▶ **WHAT THIS TASK INVOLVES**: Reproduce the records that follow exactly as they appear.

▶ **DATA LISTING**:

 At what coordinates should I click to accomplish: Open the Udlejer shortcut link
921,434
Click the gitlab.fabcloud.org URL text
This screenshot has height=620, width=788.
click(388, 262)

▶ **ANSWER BOX**:
 At what coordinates should I click to accomplish: Open the Udlejer shortcut link
921,434
Click the gitlab.fabcloud.org URL text
This screenshot has height=620, width=788.
click(388, 262)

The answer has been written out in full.